Back in 1991, an albino humpback whale was spotted for the first time, and since then, the whale’s movements have been tracked. The rare whale was nicknamed “Migaloo,” and was thought to be a one of a kind creature. However, in 2011 another albino humpback was seen by whale watchers who named him “Migaloo Junior.”
On Tuesday, Migaloo was seen for the first time this year off the coast of Green Cape, New South Wales, Australia. Footage was taken via a mobile phone’s camera and the White Whale Research Center’s Oskar Peterson verified that it was indeed the rare whale.
“He sort of glows in the water like a fluorescent blue. He’s quite an amazing sight,” Peterson told ABC News Australia.
John Fowler, the skipper of Port-based Adventure Cruises mentioned it was the first time he has seen Migaloo in 11 years of whale watching.
“We started in 2003 and since then we’ve been running well over 10,000 trips and I’ve never seen Migaloo yet. From 500 [meters] you could see quite clearly it was Migaloo the white whale. It was raising its back up quite well out of the water as Humpbacks do,” Fowler said.
“It did about half a dozen tail slaps on its tummy and then it rolled upside down and gave us another show with half a dozen tail slaps lying on its back. It was a beautiful experience,” he described.
Fowler received many reports that Migaloo was in the area. “There was a lot of reports that he was coming past Sydney, Port Stephens, Crowdy Bay. Everyone knew he was going to be here at that time and National Parks were on the headland at Tacking Point lighthouse as well to advise people that he was just about to arrive,” he added.

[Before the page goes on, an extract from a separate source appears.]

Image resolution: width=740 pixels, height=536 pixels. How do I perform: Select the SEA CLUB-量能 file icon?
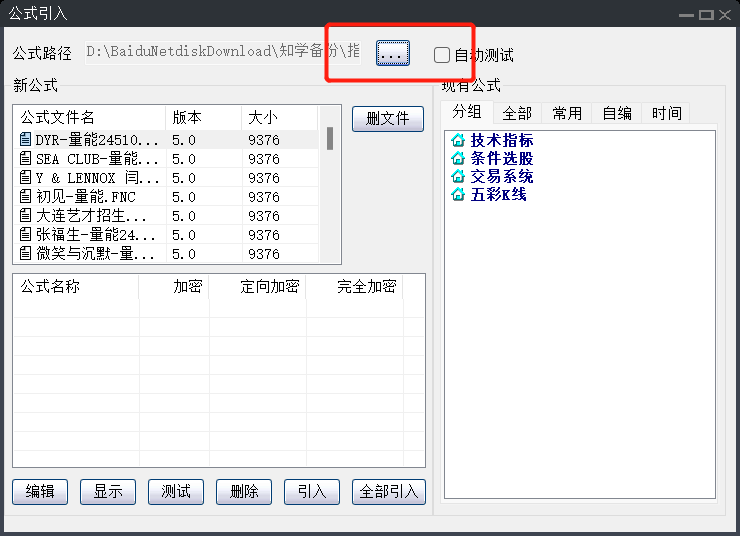coord(26,159)
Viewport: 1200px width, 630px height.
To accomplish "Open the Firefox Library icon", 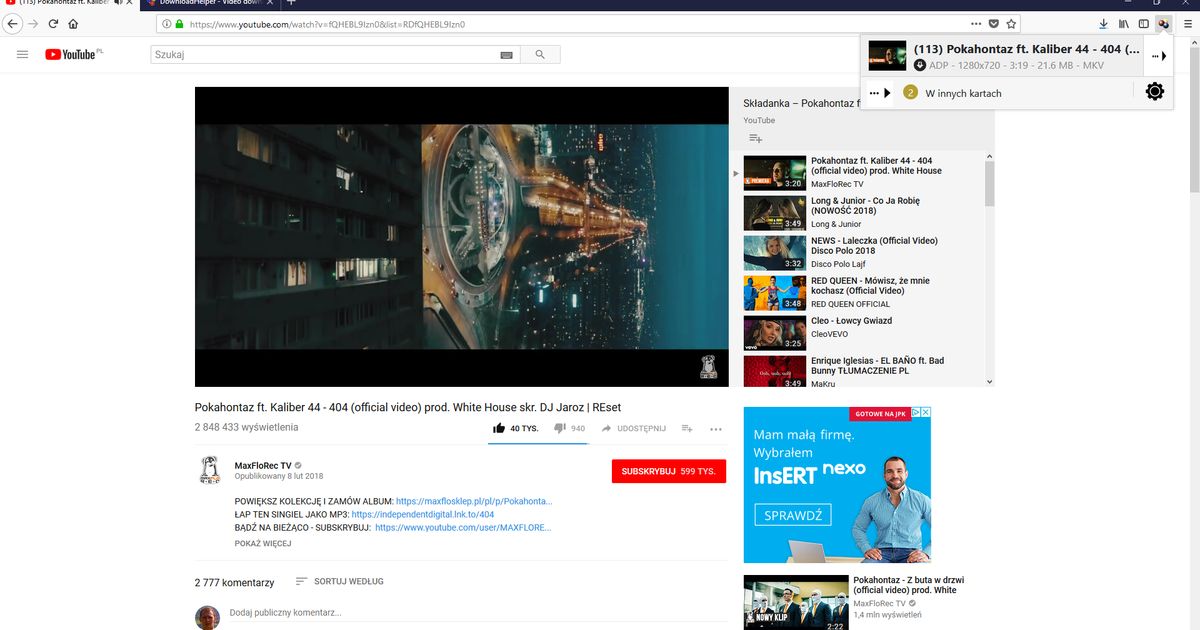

This is the third year in a row Migaloo has been seen on his annual migration. Peterson, who also has a website that tracks sightings of white whales said, “We have photos of a junior Migaloo from a few years ago, but we haven’t seen him since so we don’t know if he survived the South Ocean. But there is a 100% white whale we’ve seen photographic proof of in Norway, so Migaloo isn’t quite as unique as we once thought.”
Migaloo makes an annual migration journey from the Antarctic to the Great Barrier Reef, where he will breed. However, it’s not every year he is spotted in Australia, so it is a treat when he passes through.
“The helicopter crews are all out photographing him today. He’s giving us all quite a parade this year,” Peterson added.
Experts say that migrating male humpbacks can travel as much as 87 miles a day and that sight seers are asked to stay at least 1,500 feet away to ensure the whale’s survival. Too much noise and chasing the whale can cause him to use needed energy for his yearly journey.
According to researchers, Migaloo is currently around 20 years old. Humpbacks have been known to live to as old as 90, so this yearly sighting can be enjoyed for many decades to come.